Excerpted records:
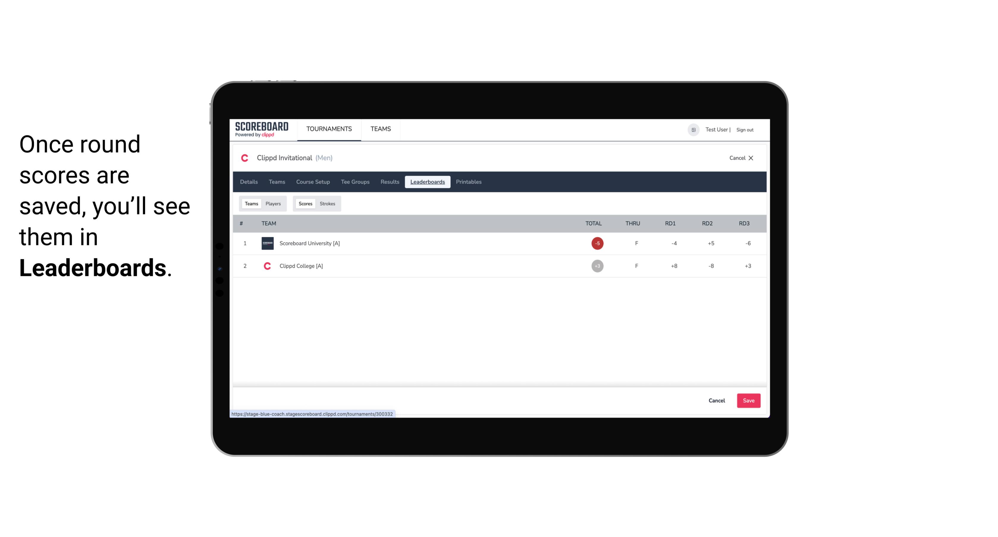Click the Strokes filter button
Screen dimensions: 998x537
327,204
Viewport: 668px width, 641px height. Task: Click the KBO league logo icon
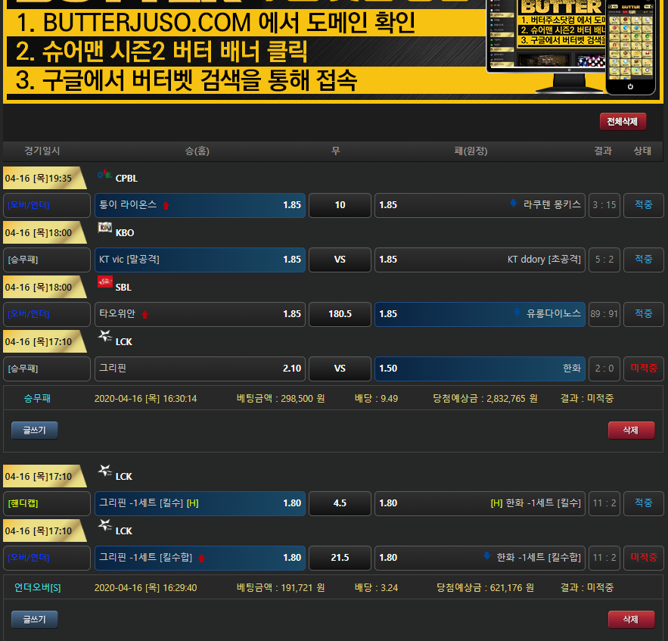(x=104, y=229)
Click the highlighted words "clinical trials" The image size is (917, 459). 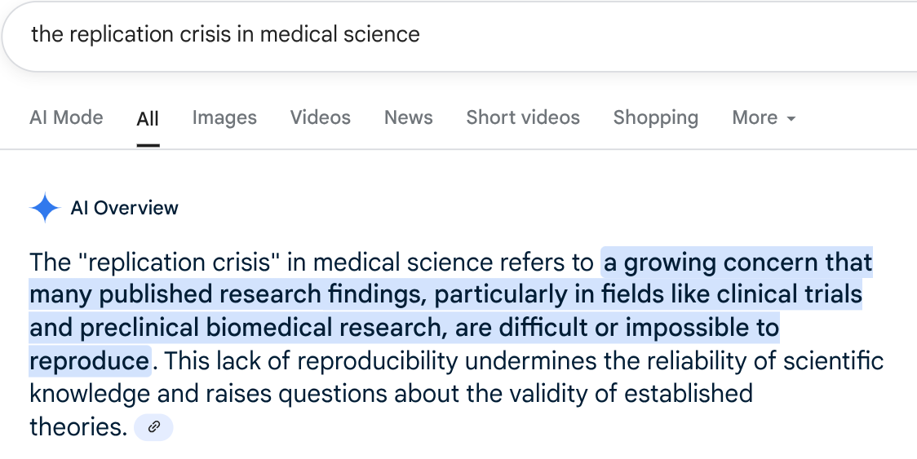pos(789,294)
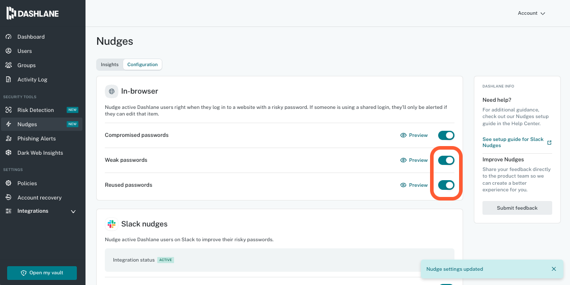The width and height of the screenshot is (570, 285).
Task: Click Open my vault button
Action: (x=42, y=273)
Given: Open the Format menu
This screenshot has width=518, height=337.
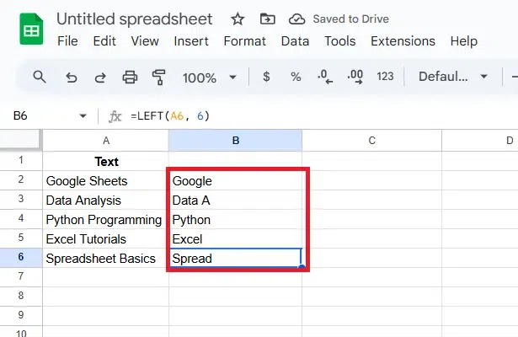Looking at the screenshot, I should (245, 40).
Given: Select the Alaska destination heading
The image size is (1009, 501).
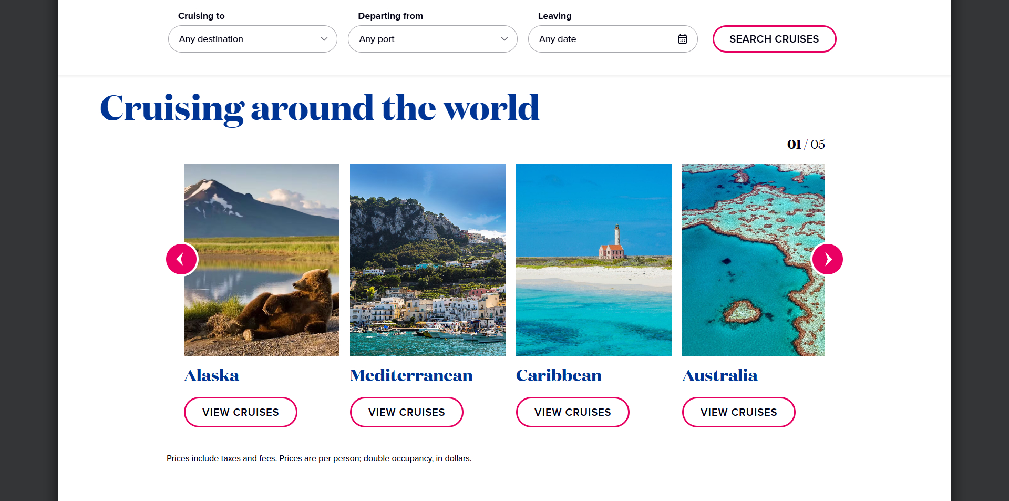Looking at the screenshot, I should click(211, 375).
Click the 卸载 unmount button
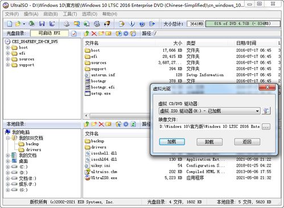 click(x=209, y=142)
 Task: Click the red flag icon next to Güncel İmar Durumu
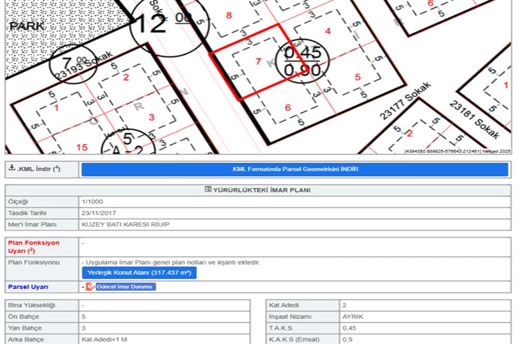tap(91, 286)
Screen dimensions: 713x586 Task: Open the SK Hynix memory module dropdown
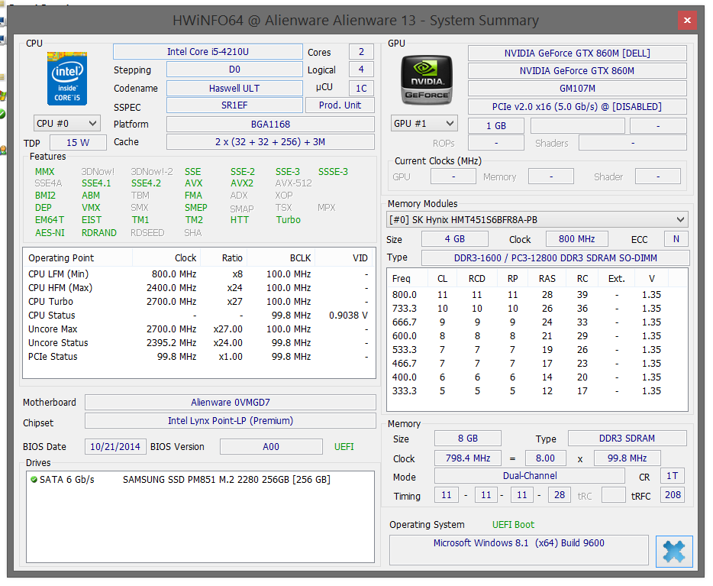537,220

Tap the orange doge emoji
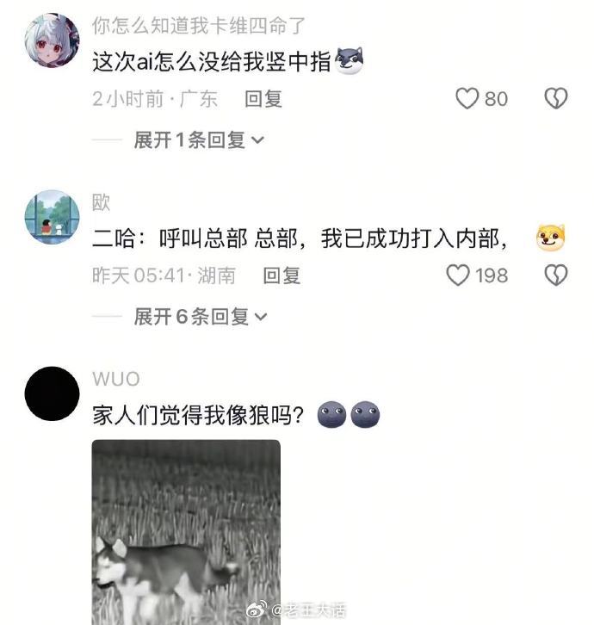point(551,238)
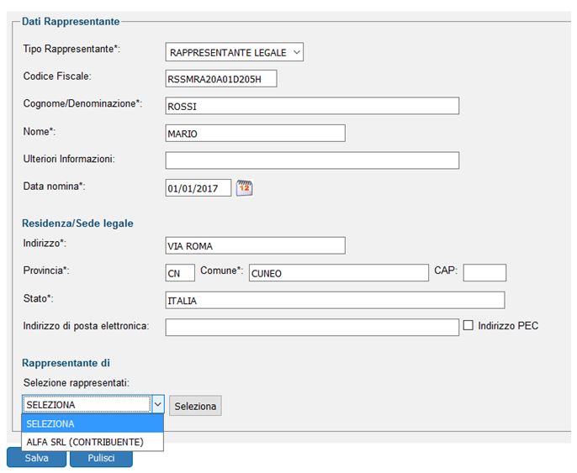Choose ALFA SRL (CONTRIBUENTE) from list
Image resolution: width=577 pixels, height=473 pixels.
pyautogui.click(x=85, y=442)
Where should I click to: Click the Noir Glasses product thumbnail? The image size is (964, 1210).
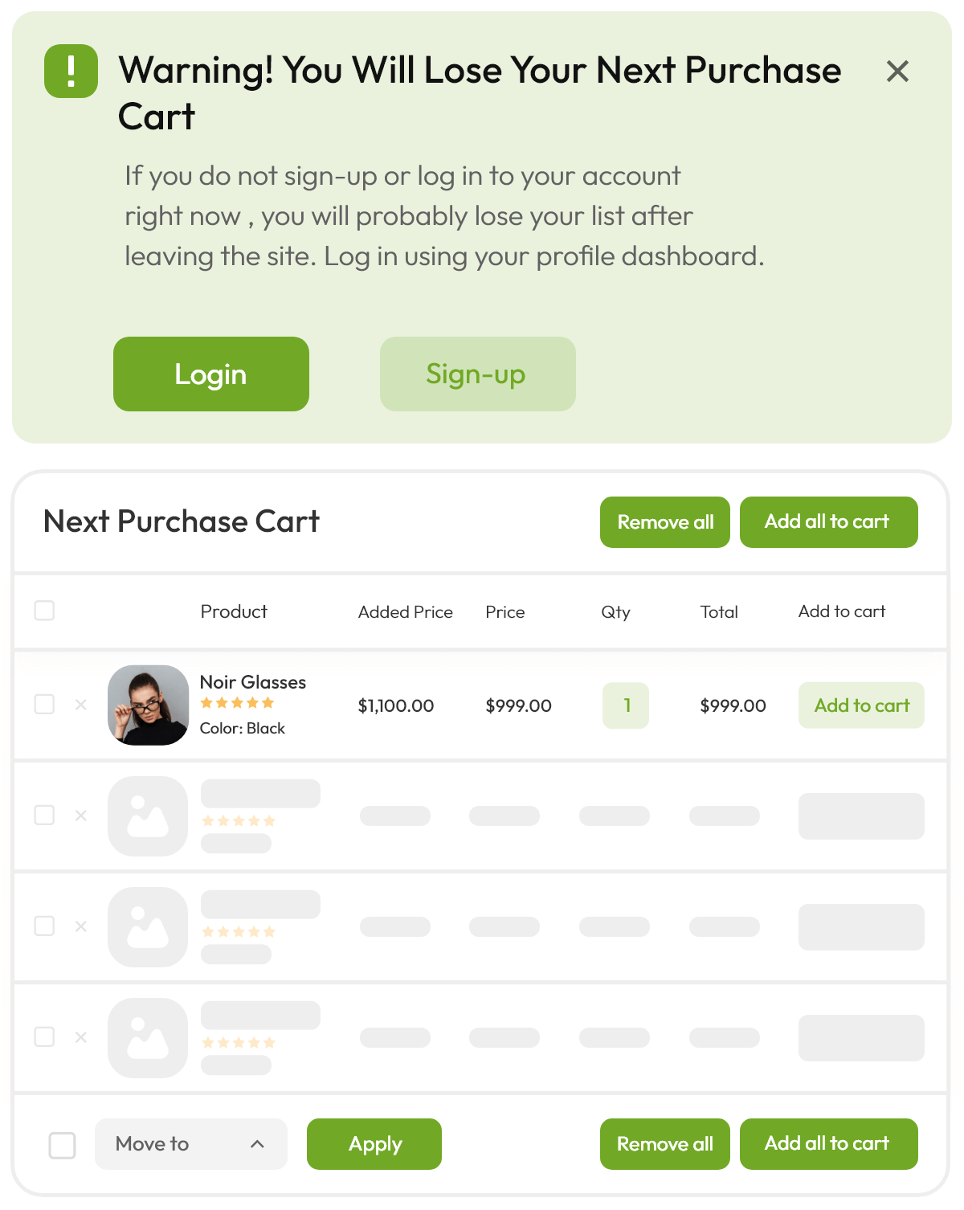149,705
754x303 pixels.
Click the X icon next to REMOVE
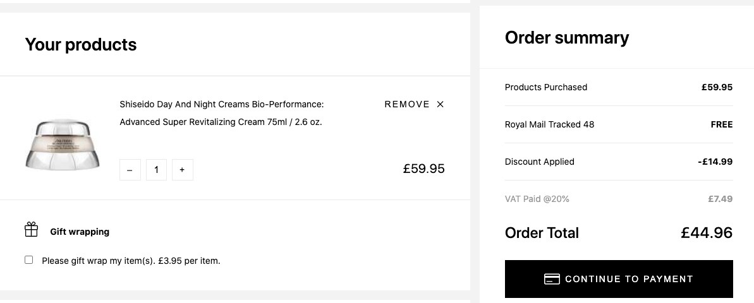(x=440, y=104)
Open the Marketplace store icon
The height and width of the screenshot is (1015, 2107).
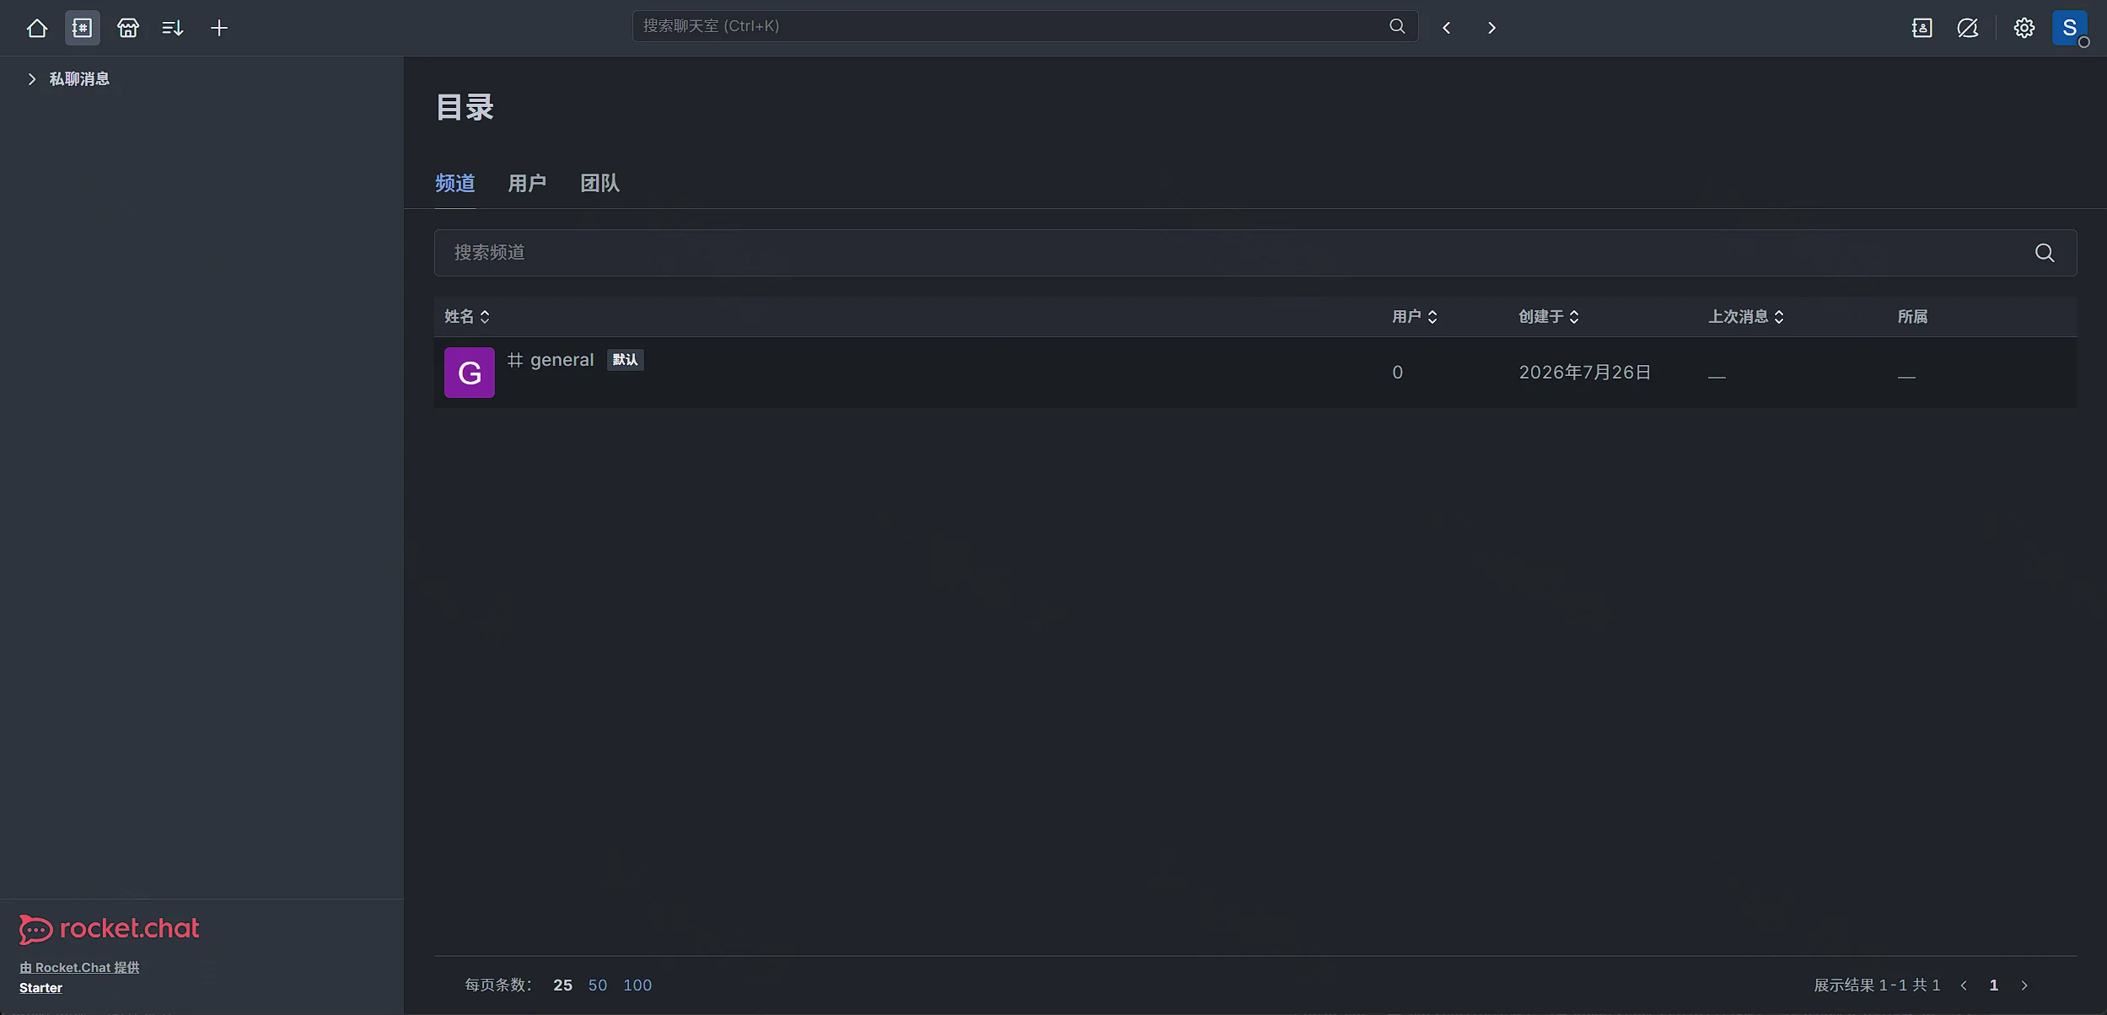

Task requirements:
Filter the records down to the lines containing the word "Given", and copy those.

Result of the task:
Given: Open the Format menu
Given: Select the Alaska destination heading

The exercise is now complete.